Subo en la moto dolorido pero entero. Arranco y acelero. Me quedan ochenta kilómetros y tengo que llegar como sea
“Mister, mister”, dicen, y me preguntan por señas si estoy bien. Sí, sí lo estoy. No lo entienden del todo; si ellos se cayeran aquí no estarían bien. Es la diferencia entre llevar buena ropa y buen casco o ir a cuerpo como van todos aquí. Para un indonesio que se estrella en su ciclomotor, no hay una segunda oportunidad. Afortunadamente, la tecnología ha salvado mi físico. Lo de mi mente es otra cosa. Reviso a Atrevida y no encuentro ningún daño grave. Incluso la maleta derecha está en su sitio a pesar de haberse llevado todo el golpe. Es asombroso porque estos anclajes están soldados desde Nepal. Los rompí en un pequeño accidente yendo con mi madre. Tendrían que haber saltado. Pero no. Todo está en orden. Subo en la moto dolorido pero entero. Arranco y acelero. Me quedan ochenta kilómetros y tengo que llegar como sea; esto no ha hecho más que comenzar. Mi cerebro bulle, mi corazón late todavía deprisa, agitado. He tenido mucha suerte, me digo. Otra vez la suerte, esa bendita flor en el culo que algunos dicen que tengo y que me ha salvado cien, mil, un millón de veces. Mientras se me pasa la impresión, esquivo baches, adelanto camiones, dejo que el aire me dé en el rostro para quitarme el sueño y el susto.
Espera un momento. El aire me está dando en la cara. Llevo la visera abierta. Veo el camino que tengo delante. No entran gotas de agua. Solo ahora me doy cuenta. Ha dejado de llover. El golpe emocional que recibo en este instante es casi más fuerte que el que me he llevado contra el suelo hace minutos. Los escépticos nunca lo entenderán y para mí es imposible explicarlo coherentemente. No se puede. Nunca podría, pero no puedo sino reconocerlo y expresarlo, de lo contrario no sería justo, no sería fiel a mí mismo y a lo que sé que me acompaña. En estos momentos siento de nuevo que no cabalgo solo. Bajo estos árboles tropicales vuelvo a reconocer lo mismo que en las desoladas estepas del Asia Central. Que hay alguien conmigo. Alguien que por alguna razón me echa una mano e impide que me despeñe.
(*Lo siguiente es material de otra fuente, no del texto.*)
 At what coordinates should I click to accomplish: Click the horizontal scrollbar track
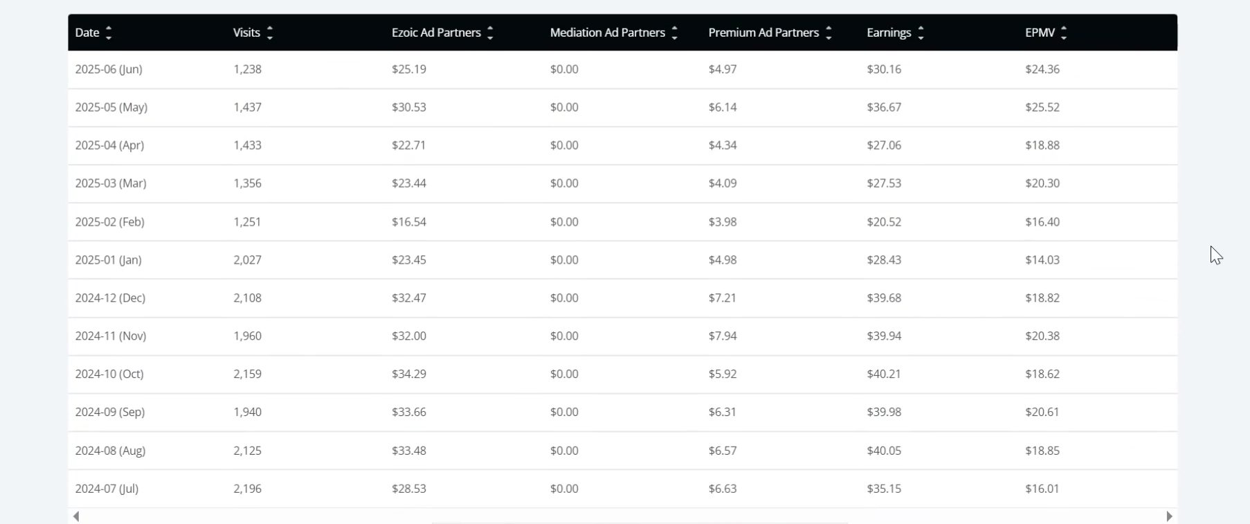[x=623, y=517]
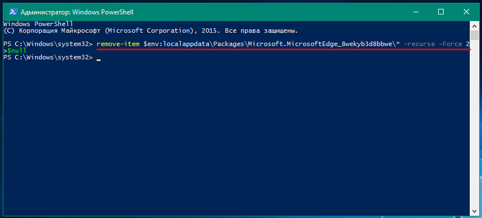This screenshot has height=218, width=482.
Task: Click the '-Force' parameter in the command
Action: coord(450,44)
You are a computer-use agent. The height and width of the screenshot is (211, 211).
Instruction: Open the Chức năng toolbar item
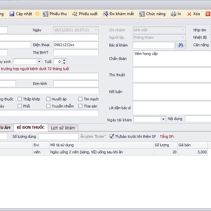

Ese alguien perdona que sea imperfecto, que no me llegue la bondad hasta el sacrificio, incluso que mi egoísmo y mi vanidad sean casi más grandes que mi GS 1200. Sabe que lucho contra ello aunque me veo derrotado cada día y tengo que volver a empezar. Pero hoy he comprobado que no tolera que arruine mi buen humor con mezquindades y miserias, ni tampoco que dude de Él. Es un maldito bromista que juega conmigo. Le he pedido que dejara de llover y como premio me ha tirado de la moto, pero enseguida me ha sujetado para que me diera cuenta de que está ahí, y que cuando Él lo desee todo puede terminar. Por ahora no quiere. Él tendrá sus razones porque yo sí que no las entiendo.